Takım arkadaşı Akgün’le birlikte Altıyol'da 'Gol' adlı bir
mağaza açmışlardı. Sevda işte o yıllarda Şükrü’ye aşık
oldu. (Şimdinin Devlet Devrim’i de Akgün’le flört ediyordu).
Bu beraberlik şöyle böyle 5 yıl kadar devam etmiş, Sevda
sinemaya gelince kopmuştu. Sonra başka bir aşk Sevda’yı
bütünüyle sardı. Adı devamlı olarak Tamer Yiğit’le söylenir
oldu. Sonunda Tamer’le de kesin olarak ayrıldı ve kısa bir süre
sonra peşpeşe haberler duyduk. «Ayrılık» haberinin duyulması
üzerine günlerden bir gün Sevda’nın annesinin Kadıköy’deki
evinin kapısı çalınmış ve Şükrü’nün büyükleri «Allahın
emri. Peygamberin kavliyle» Sevda’yı Şükrü’ye istemişlerdi.

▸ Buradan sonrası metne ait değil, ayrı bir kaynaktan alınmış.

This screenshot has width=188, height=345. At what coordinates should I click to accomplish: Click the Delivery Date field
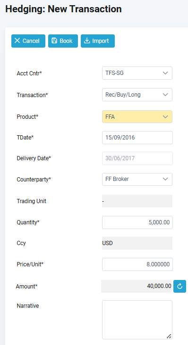[137, 158]
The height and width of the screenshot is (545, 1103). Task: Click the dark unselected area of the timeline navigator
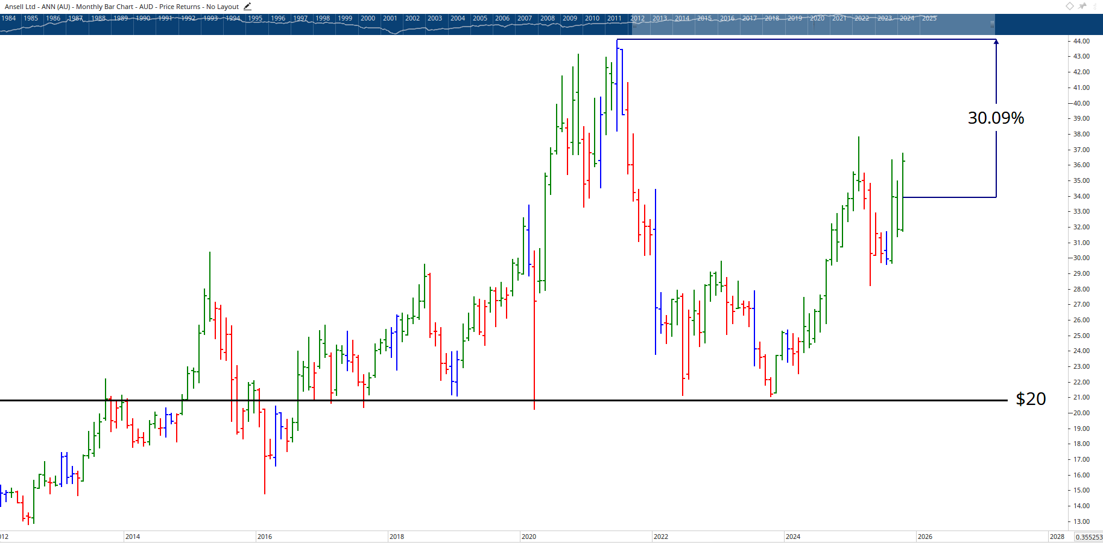1048,24
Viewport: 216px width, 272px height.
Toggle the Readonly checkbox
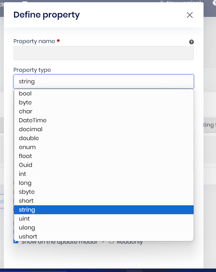point(112,242)
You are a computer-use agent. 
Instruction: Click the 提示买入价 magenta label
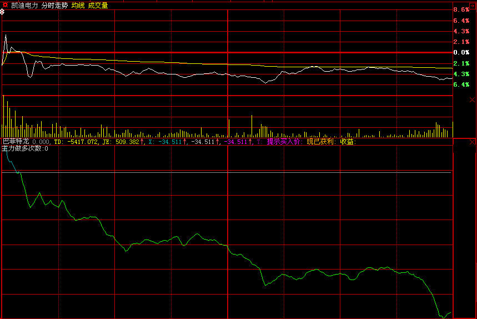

Haber hemen Sevdaya uçurulmuş, Tamer'den ayrılmanın ruhi bunalımı
içinde «ilk aşkının» evlenme teklifini duyan Sevda, üzerinde
fazla düşünmeden teklifi kabul etmişti. Daha sonra, daha sakin
bir kafayla düşünen Sevda ilk kararından caymış, durumu
geçtiğimiz pazar bir mektupla Şükrü’ye bildirmişti. Bu arada
bildiğimiz başka şeyler de vardı. Şükrü ile Sevda aileleriyle
birlikte bir gün oturup bu evlilik işini konuşmuşlar, Sevda’nın
nüfus kağıdı nikah işlemlerinin tamamlanması için Şükrü'ye
verilmiş, Şükrü'nün annesi pırlanta bir nişan yüzüğünü
«gelininin» parmağına takmıştı. Sevda bu yüzüğü de pazar
günü «kayınvalidesine» iade etmişti. Buna mukabil nüfus
cüzdanı hala Şükrü'lerdeydi. Bu arada Sevda’nın annesi Ayşin
hanım da kızı sinemaya girdikten sonra ilk defa konuşuyor, «Sevda
Şükrü'yle evlenmezse, onu evlatlıktan reddederim,» diyordu.
BİLİNMEYENLER
Sevda
Ferdağ cephesinde bildiklerimiz bunlardı.. Ya bilinmeyenler? Onları
da Sevda anlatacaktı bize... Konuşurken, sorularımızı
cevaplandırırken üstünde 'kararlı' insanlara has bir rahatlık
vardı. Tedirgin değildi. Buna mukabil gözlerinin altı mor
halkalarla çerçevelenmiş, yüzü süzülmüştü.
Sevda
sözlerine bizi doğrulamakla başladı. Tamer’le ayrılış sebebi
olarak gösterdiğimiz «evlenmenin gerçekleşmemesinde» yerden
göğe kadar haklıydık. Peki, Şükrü ile evlenme kararını nasıl
vermiş, daha önemlisi sonra bu karardan niçin caymıştı?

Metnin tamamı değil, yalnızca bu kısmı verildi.